The other differences between car and trolley batteries can also easily be found if you really want to know.  

To the OP, if after asking for advice and choosing to ignore it, please let us know what happens.  I'd actually love to be proved wrong on this ...    

Click to expand...

Ah, you refer to the stages of the charger.

If you have a modern two stage charger, unless it is ancient, it will still cut out when the battery is charged.

I use my battery enough that I am happy to charge it, disconnect when full, and then recharge after use.

If you think this is either too much effort, don't use the battery regularly or don't care about your electricity bill, go ahead and get a 3 stage and leave it constantly plugged in, but you still don't need a special 'golfers' charger, just a 3 stage charger designed for deep cycle batteries.

On the topic of whether you can get away with it, my previous battery lasted 5 years (at least 500 charging cycles) which I think is pretty good.


----------



## Leftie (Apr 1, 2011)

I only bothered to copy across part of the info - particularly the part about chargers as in your OP you seemed to be saying that you were asking if it was OK to use a car battery charger for a trolley battery.  The fact that your battery lasted about 500 cycles using a purpose made charger is not really pertinent to the discussion   .

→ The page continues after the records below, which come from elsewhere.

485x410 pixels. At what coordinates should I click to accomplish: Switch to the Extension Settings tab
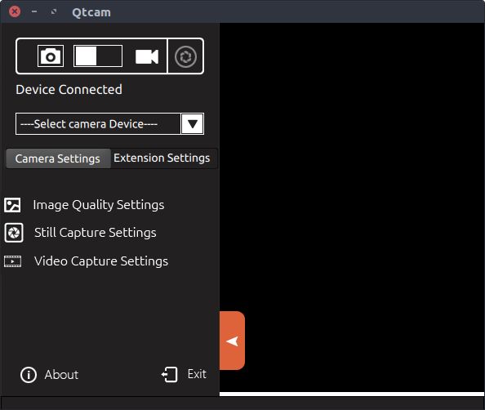[x=162, y=158]
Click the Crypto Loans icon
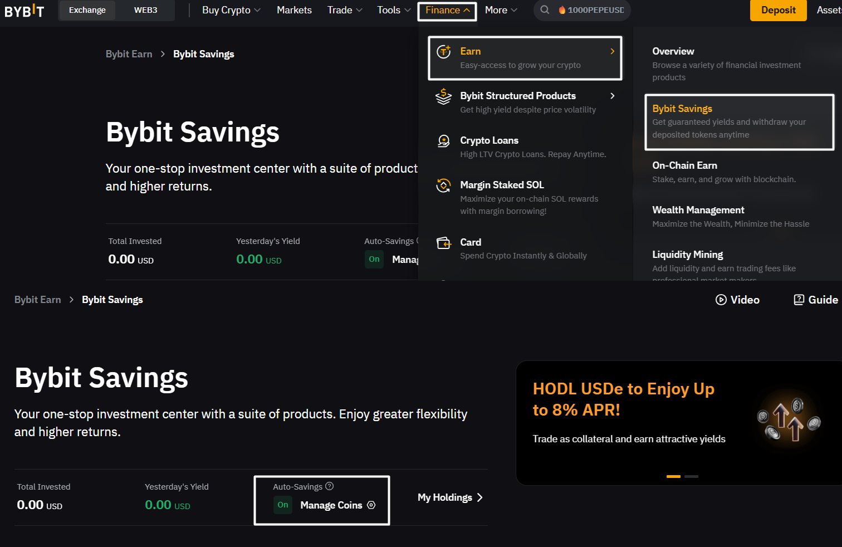Image resolution: width=842 pixels, height=547 pixels. (443, 141)
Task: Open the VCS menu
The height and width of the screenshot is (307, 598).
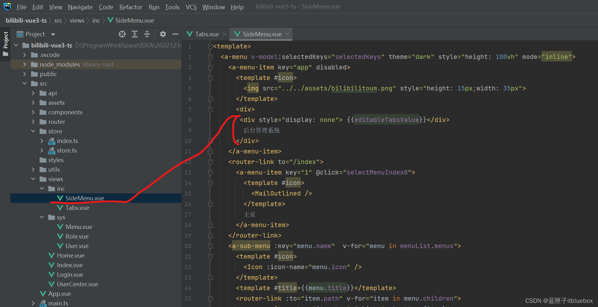Action: coord(191,7)
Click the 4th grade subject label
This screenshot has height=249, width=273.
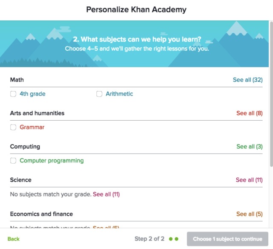[32, 94]
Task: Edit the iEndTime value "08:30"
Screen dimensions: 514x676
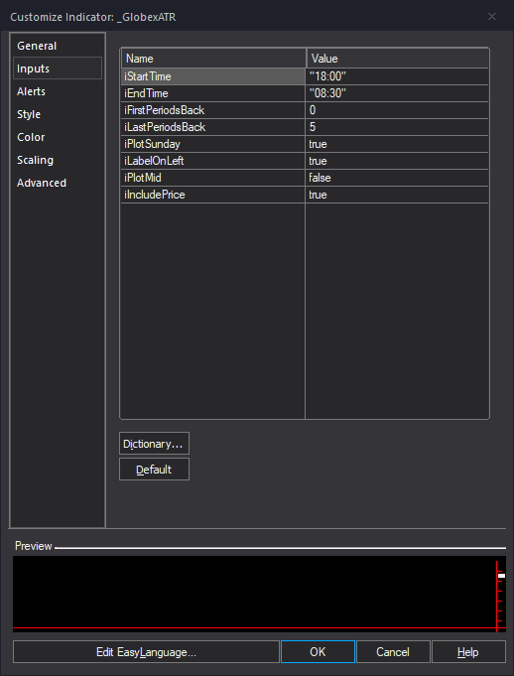Action: (397, 93)
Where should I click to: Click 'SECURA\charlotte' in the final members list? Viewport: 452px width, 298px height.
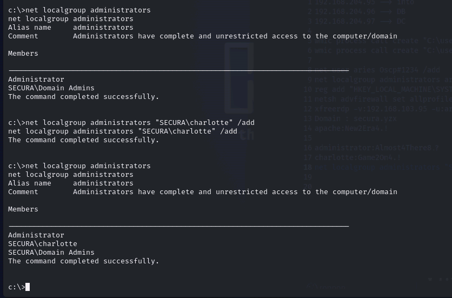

Personally, I wouldn't try to use a trolley battery in a car.  It's not designed to provide instant high amperage that's required.  Similarly, I wouldn't try to use a car battery on a trolley.  It's not designed for continual deep cycle.  As I understand it, because the characteristics of the batteries are different, the charging requirements are different as well.

But, hell, what do I know?  Only going on what I have read after all.

Edit...

Just re-read your post and noticed that you agree that a charger suitable for deep cycle batteries is required.  That is not the same as a car battery charger - no matter how many stages it has.


----------



## oakey22 (Apr 1, 2011)

I have one of these for my bike
http://www.sportsbikeshop.co.uk/motorcycle_parts/content_prod/33310?r=Froogle

i cant see how this wouldnt work, it even maintains the battery.


----------



## surefire (Apr 1, 2011)

Edit...

Just re-read your post and noticed that you agree that a charger suitable for deep cycle batteries is required.  That is not the same as a car battery charger - no matter how many stages it has.  

Click to expand...

Sort of, except a 3 stage 12 volt 3 amp battery charger is a 3 stage 12 volt  3amp battery charger, whether you call it a deep cycle charger, car charger or a golf battery charger.

Most modern car battery chargers are designed to be able to handle deep cycle batteries too, like the one linked above, which is actually a different version of the same brand I use.

The only type you want to avoid is a basic trickle charger, which you will only get if you use something old or go for the very cheapest option.


----------



## SwingSlow (Apr 3, 2011)

Thanks to all for the advice - guess I'm forking out for a new charger!


----------



## bayjon14 (Apr 3, 2011)

Regarding battery life and batteries in general, phones,laptops, trolleys etc.
Try to always use the AC charger and avoid cheap nasty car chargers. The battery will get "lazy"
ALways try to deplete a battery prior to charging.
Charge a depleted battery as soon as you can. Ie after you have finished your 18 holes or 36th hole on a 36 hole battery.
For laptops if you do use your machine mainly on AC see if the machine will work with battery removed. Or buy a laptop with power management intelligence ie Dell, toshiba etc.
I have a sony vaio and after 18 months the battery wouldonly work stand alone for about 30 minutes.
a well looked after golf cart battery should do 3 years minimum.


----------